**ACTIVITY:** Exclude the pictures, then restate exactly each line of the data below from the first through the line containing "Viewport: 640px width, 447px height.".

Pixel coordinate grounding data:

^^^^^^^^

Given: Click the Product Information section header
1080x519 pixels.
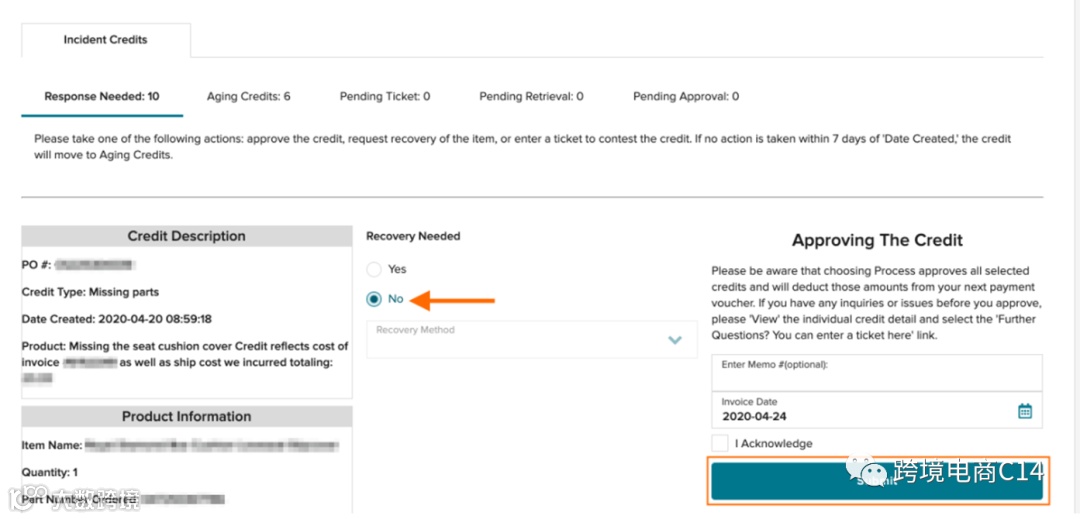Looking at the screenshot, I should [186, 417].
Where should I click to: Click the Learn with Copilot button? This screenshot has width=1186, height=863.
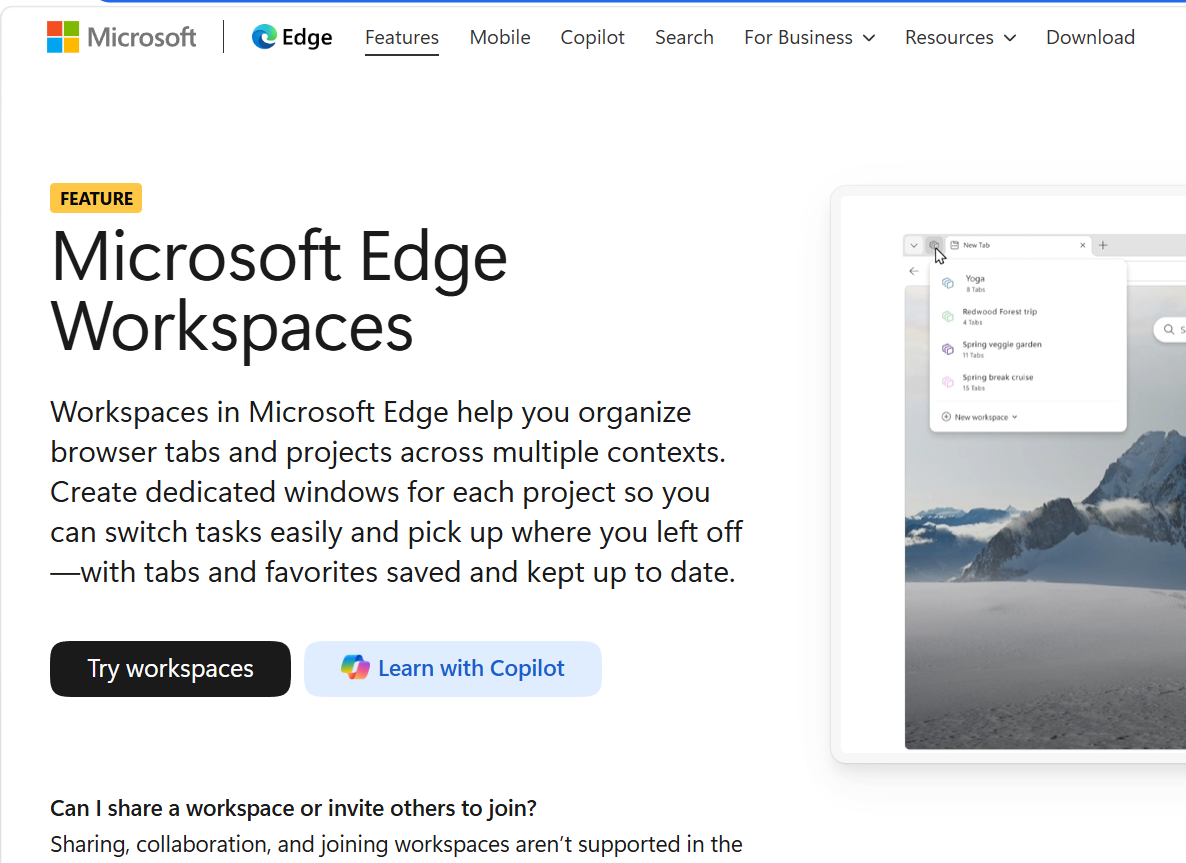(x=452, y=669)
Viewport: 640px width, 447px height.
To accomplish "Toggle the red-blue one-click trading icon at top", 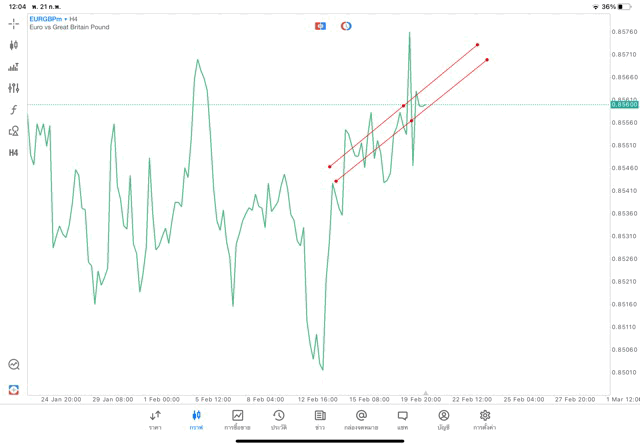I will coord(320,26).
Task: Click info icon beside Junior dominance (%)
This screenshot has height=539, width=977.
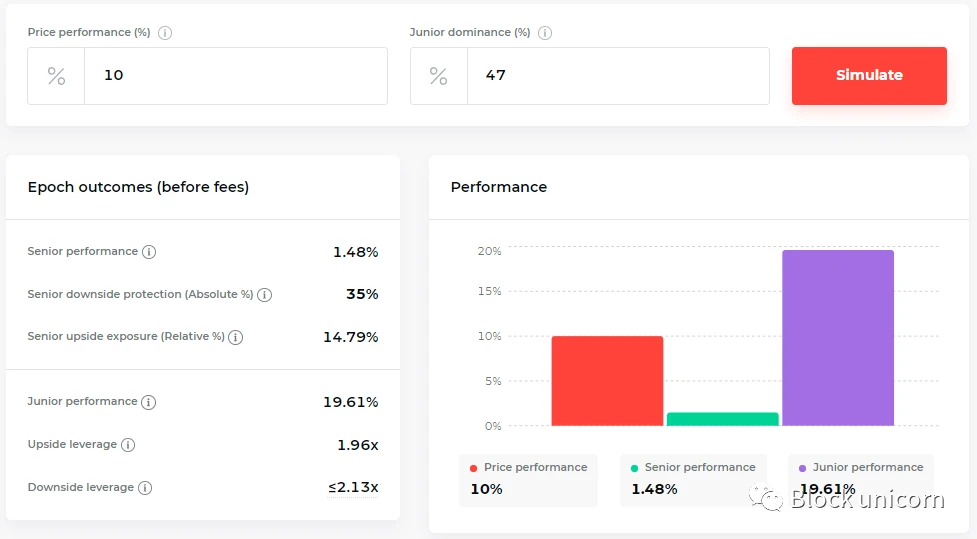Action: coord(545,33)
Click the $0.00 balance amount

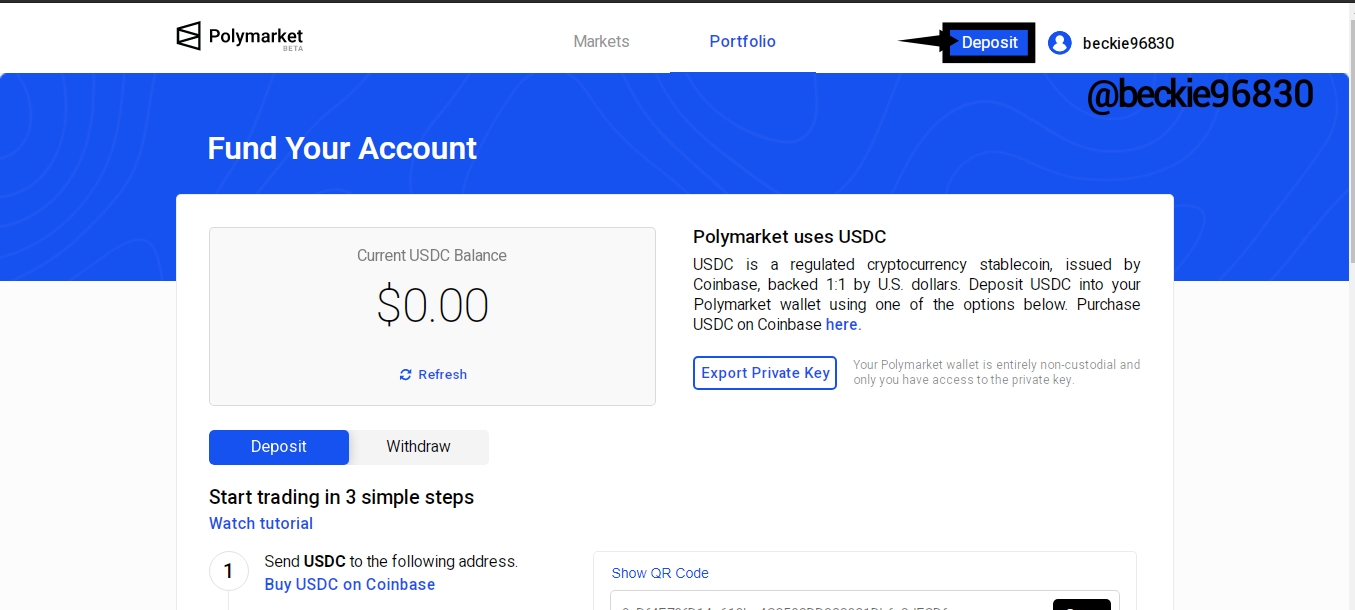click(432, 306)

^^^^^^^^

**EXERCISE ANSWER:**
Given: Click the Product Information section header
1080x519 pixels.
Looking at the screenshot, I should [186, 417].
Where should I click to: Click the Learn with Copilot button? This screenshot has width=1186, height=863.
(x=452, y=669)
Viewport: 640px width, 447px height.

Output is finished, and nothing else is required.